Wary of the play's famous curse, Ms. Gould insisted on her students calling it only "the Scottish play." Anyone who disobeyed the edict—Kenny Wong, for example—was made to run outside the classroom, spin around three times and spit on the tiles. When they knocked on the door to ask for re-entry, there was often an unimpressed cleaner mopping up their mucous behind them.

At home, Ellie was even more disciplined in her preparations. With the exception of her morning's raisin toast, she eliminated carbs from her diet, and restricted her alcohol consumption to Thursday night drinks with the girls. She borrowed every available film version of Macbeth from the school library, making detailed notes on the actresses' various interpretations. She decided that at thirty-four, she was beyond the youthful sensuality of Francesca Annis in Roman Polanski's 1971 film—especially the nudity of the sleepwalking scene. The more mature Judi Dench, however, was well within her range. She held onto Trevor Nunn's 1978 classic, in which the Dame co-stars with Ian McKellen, through half a dozen overdue notices.

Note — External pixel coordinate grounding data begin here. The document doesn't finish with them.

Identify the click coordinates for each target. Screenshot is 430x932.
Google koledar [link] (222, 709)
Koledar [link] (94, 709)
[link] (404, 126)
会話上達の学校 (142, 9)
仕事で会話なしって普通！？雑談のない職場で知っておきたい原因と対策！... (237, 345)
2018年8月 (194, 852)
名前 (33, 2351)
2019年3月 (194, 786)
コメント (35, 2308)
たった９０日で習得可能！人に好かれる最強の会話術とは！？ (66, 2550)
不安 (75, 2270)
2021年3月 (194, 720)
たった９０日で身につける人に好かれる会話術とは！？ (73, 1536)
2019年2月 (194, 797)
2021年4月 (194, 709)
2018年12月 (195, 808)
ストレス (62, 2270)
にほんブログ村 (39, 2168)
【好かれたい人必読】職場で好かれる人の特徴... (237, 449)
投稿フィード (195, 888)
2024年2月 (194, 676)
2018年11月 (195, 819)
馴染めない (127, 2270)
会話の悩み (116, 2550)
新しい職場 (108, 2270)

Increasingly, Ellie heard the spirits that tend on mortal thoughts speak to her. She saw her name finally up in lights, or at least on the Coming Attractions chalkboard at the Fringe. Then, three days before casting, after a sweaty session of yoga, Ellie came home to an email that plunged her world into thickest night. Mark Pinkerton, director of HATS' Macbeth, was returning to New Zealand to tend to his brother, who had suffered a retinal hemorrhage during a routine bungee jump. Clive Fairweather, stalwart of the amateur drama scene in Hong Kong, would be his immediate replacement.

Clive Fairweather—just reading the name unfixed Ellie's auburn hair and made her oft-broken heart knock at her ribs. He was many things, this Clive. A Mancunian who'd cultivated an Oxbridge accent, despite only making it as far south as Warwick for university. A walking wardrobe of paisley shirts and scarves—which he wore year-round, even through Hong Kong's summers. Someone who referred, over ristretto shots, to Beckett as "Samuel." Clive was all these things, and Ellie's ex.

Their candle had been lit at a cast party for a Fairweather-directed production of Streetcar—Ellie had played Eunice—and extinguished not six months later, when Ellie caught Clive pants-down in a stairwell with Blanche du Bois, aka Doris Wang. The memories were painful; she had believed they'd be together till dusty death would them part. Equally painful, though, was Ellie's realisation that her dreams of playing Lady Macbeth were now over. Clive Fairweather, like Malcolm to Macbeth, was the step on which she would fall down.

"You can't let him win," said Amanda, after Ellie was cast as Witch 1, the accountant Nancy Poon as the tyrant's Lady. It was only Wednesday, but the Thursday night drinks girls had convened a special session to discuss the situation. They were sipping appletinis at Hormone, a new bar in Hong Kong's SoHo.

"Hell no you can't!" said Tash. Despite being Hampshire-born and bred, Tash spoke like a child of the ghetto when riled. Sometimes she threw in a "sista" or "mm-hmm" for extra effect.

"It was humiliating," said Ellie. "He came up to me, Doris Wang on his arm."

"I can't believe he's still with the little tart," said Amanda. "Don't tell me she got a role—after the Streetcar fiasco." On opening night, Doris had muffed the play's signature line, declaring that she'd always depended on the kindness of doctors, not strangers. Most of HATS assumed she'd disappear after that, and for a while, she did. But from the moment she stole Clive off Ellie, she was landing roles again, albeit backstage ones.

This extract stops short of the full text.